> [Source records]:
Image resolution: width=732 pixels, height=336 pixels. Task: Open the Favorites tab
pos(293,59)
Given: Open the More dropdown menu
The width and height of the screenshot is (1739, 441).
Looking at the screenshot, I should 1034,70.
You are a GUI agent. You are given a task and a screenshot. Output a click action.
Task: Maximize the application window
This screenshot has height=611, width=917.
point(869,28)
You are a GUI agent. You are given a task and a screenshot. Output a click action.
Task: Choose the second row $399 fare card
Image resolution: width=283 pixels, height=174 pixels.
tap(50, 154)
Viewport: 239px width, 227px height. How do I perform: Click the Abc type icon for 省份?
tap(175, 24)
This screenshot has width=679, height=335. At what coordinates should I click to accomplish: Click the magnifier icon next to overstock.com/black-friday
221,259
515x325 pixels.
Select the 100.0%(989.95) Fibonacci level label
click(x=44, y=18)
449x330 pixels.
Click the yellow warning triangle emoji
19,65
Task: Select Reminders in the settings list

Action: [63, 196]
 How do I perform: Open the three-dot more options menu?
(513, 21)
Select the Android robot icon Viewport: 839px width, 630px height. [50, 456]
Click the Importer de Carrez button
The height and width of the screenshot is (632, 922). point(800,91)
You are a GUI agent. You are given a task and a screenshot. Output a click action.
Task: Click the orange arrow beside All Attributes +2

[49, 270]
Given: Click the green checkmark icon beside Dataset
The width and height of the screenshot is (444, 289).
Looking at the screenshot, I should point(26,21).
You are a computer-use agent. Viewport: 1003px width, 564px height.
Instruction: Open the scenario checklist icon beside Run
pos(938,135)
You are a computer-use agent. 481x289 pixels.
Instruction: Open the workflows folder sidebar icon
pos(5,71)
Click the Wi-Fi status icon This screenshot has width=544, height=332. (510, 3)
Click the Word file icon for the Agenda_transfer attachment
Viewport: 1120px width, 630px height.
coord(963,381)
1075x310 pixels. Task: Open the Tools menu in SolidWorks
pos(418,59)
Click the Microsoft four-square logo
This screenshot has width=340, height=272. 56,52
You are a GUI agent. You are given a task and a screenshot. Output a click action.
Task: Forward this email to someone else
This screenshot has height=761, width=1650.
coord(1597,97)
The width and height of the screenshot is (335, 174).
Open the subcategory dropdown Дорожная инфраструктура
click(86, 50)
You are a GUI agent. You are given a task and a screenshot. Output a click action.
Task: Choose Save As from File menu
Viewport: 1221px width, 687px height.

> [Written exercise]:
Reproduce every one of the records above verbatim, keeping their original order.

> [The output]:
Image resolution: width=732 pixels, height=336 pixels. Task: Open the Favorites tab
pos(293,59)
Given: Open the More dropdown menu
The width and height of the screenshot is (1739, 441).
Looking at the screenshot, I should 1034,70.
You are a GUI agent. You are given a task and a screenshot. Output a click action.
Task: Maximize the application window
This screenshot has height=611, width=917.
point(869,28)
You are a GUI agent. You are given a task and a screenshot. Output a click action.
Task: Choose the second row $399 fare card
Image resolution: width=283 pixels, height=174 pixels.
tap(50, 154)
Viewport: 239px width, 227px height. How do I perform: Click the Abc type icon for 省份?
tap(175, 24)
This screenshot has width=679, height=335. At what coordinates should I click to accomplish: Click the magnifier icon next to overstock.com/black-friday
221,259
515x325 pixels.
Select the 100.0%(989.95) Fibonacci level label
click(x=44, y=18)
449x330 pixels.
Click the yellow warning triangle emoji
19,65
Task: Select Reminders in the settings list

Action: [63, 196]
 How do I perform: Open the three-dot more options menu?
(513, 21)
Select the Android robot icon Viewport: 839px width, 630px height. [50, 456]
Click the Importer de Carrez button
The height and width of the screenshot is (632, 922). point(800,91)
You are a GUI agent. You are given a task and a screenshot. Output a click action.
Task: Click the orange arrow beside All Attributes +2

[49, 270]
Given: Click the green checkmark icon beside Dataset
The width and height of the screenshot is (444, 289).
Looking at the screenshot, I should point(26,21).
You are a computer-use agent. Viewport: 1003px width, 564px height.
Instruction: Open the scenario checklist icon beside Run
pos(938,135)
You are a computer-use agent. 481x289 pixels.
Instruction: Open the workflows folder sidebar icon
pos(5,71)
Click the Wi-Fi status icon This screenshot has width=544, height=332. (510, 3)
Click the Word file icon for the Agenda_transfer attachment
Viewport: 1120px width, 630px height.
coord(963,381)
1075x310 pixels. Task: Open the Tools menu in SolidWorks
pos(418,59)
Click the Microsoft four-square logo
This screenshot has width=340, height=272. 56,52
You are a GUI agent. You are given a task and a screenshot. Output a click action.
Task: Forward this email to someone else
This screenshot has height=761, width=1650.
coord(1597,97)
The width and height of the screenshot is (335, 174).
Open the subcategory dropdown Дорожная инфраструктура
click(86, 50)
You are a GUI agent. You are given a task and a screenshot. Output a click action.
Task: Choose Save As from File menu
Viewport: 1221px width, 687px height.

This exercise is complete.